Mine exhibited same kind of behavior, but this was after overclocking, in my case it won't even got to the boot screen.

In my case I finally found out after trial and error that if I disconnected one of the SATA cables, the computer started normally. I replaced the cable and no problems after that (I can even overclock my 4.2 GHz to 5.0 now and it's stable (unfortunately too hot).

Also have you tried this utility? It may be helpful with pinpointing the problem:
https://www.nirsoft.net/utils/usb_devices_view.html


----------



## Synetos (Dec 15, 2018)

I would make sure the boot order is right in the BIOS. I also think tokatila has a good recommendation.

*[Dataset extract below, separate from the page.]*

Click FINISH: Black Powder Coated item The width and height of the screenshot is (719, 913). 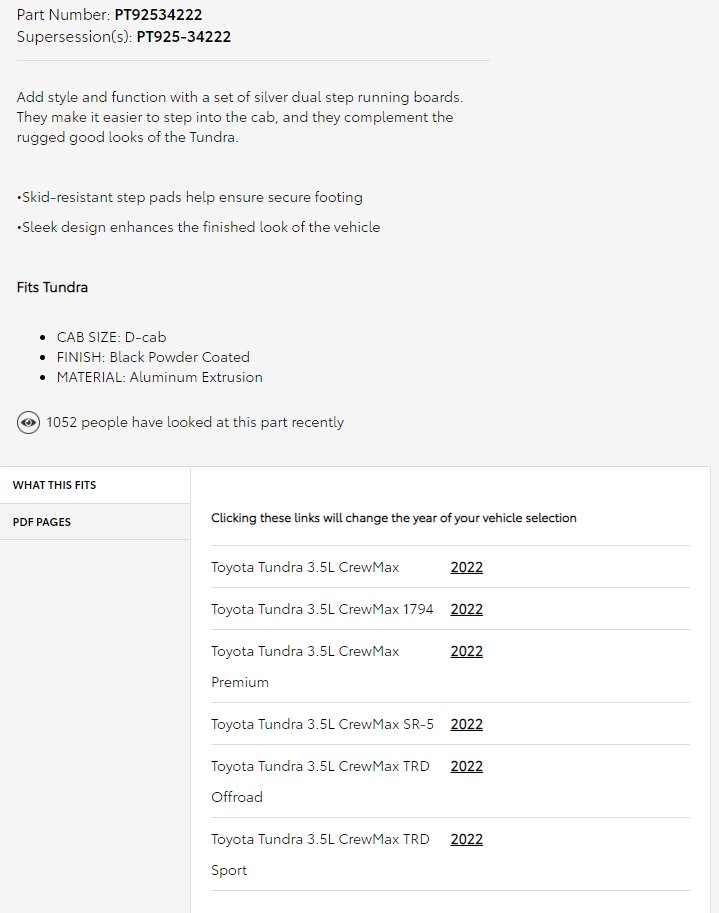(153, 357)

You might have a bad (or simply) a loose SATA connection. Is your boot drive old? Perhaps it is beginning to fail and it is timing out in the boot order and then the system tries to find a boot partition on other devices in the boot order...hence USB, cdrom, etc.


----------



## onebitboy (Dec 15, 2018)

patrick76 said:


> Windows 10 will now hang when booting up.


When exactly? Before the Windows logo appears or afterwards?


----------



## Satorious (Dec 15, 2018)

Mine does this from time to time also (it's a boot problem - but I find it works if I hit the button again!). On an O/S level - can't seem to use "Sleep" now either without it completely crashing and needing a reboot. Rather frustrating, but working fine aside from these "quirks".


----------



## Killiard (Dec 15, 2018)

I have a bizarre issue with my machine where it will always hang on the first boot of the day. It only happens when overclocking, if I turn that off it boots cold fine. 

What I have to do is every morning when I start it up I go straight into UEFI and change something minor, like toggle the motherboard lighting, hit f10 to save and restart and it restarts fine. 

If I don’t go into UEFI it will blue screen and I have to do a hard reset (and it boots up fine) but I don’t like getting a blue screen every day!


----------



## patrick76 (Dec 15, 2018)

Thanks for the replies! 

Thanks tokatila, I will check my SATA cables and perhaps replace them.

Thanks Synetos. I will double check the boot order in the BIOS. The boot drive is getting a bit old. If the other options do not resolve my problem, perhaps I will clone the boot drive and buy a new one.

Thanks onebitboy. It hangs before the Windows logo.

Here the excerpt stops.